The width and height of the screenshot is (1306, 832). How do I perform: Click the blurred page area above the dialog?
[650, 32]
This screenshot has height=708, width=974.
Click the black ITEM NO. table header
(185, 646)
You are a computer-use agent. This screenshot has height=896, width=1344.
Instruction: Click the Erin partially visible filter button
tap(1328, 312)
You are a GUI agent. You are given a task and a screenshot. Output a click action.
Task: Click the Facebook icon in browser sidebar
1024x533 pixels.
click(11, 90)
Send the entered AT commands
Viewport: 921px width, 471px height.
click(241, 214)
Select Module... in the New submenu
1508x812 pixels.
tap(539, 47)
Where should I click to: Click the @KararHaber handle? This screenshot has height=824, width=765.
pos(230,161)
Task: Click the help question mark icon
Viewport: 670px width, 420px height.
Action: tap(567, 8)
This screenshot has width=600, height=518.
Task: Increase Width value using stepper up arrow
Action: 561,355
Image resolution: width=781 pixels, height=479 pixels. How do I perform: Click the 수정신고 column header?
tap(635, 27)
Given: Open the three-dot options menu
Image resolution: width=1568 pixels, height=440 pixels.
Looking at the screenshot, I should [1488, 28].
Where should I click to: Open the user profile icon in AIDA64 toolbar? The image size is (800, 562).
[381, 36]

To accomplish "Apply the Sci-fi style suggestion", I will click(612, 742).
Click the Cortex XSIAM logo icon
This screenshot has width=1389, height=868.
▬▬▬▬▬▬▬▬▬▬
■ **Problem requirements**: Please reproduce the lines from the line with "You are a computer-use" to the line with "Send the entered AT commands", both ends included, exactly as they appear above.

■ **Expected answer**:
You are a computer-use agent. This screenshot has height=896, width=1344.
Instruction: Click the Erin partially visible filter button
tap(1328, 312)
You are a GUI agent. You are given a task and a screenshot. Output a click action.
Task: Click the Facebook icon in browser sidebar
1024x533 pixels.
click(11, 90)
Send the entered AT commands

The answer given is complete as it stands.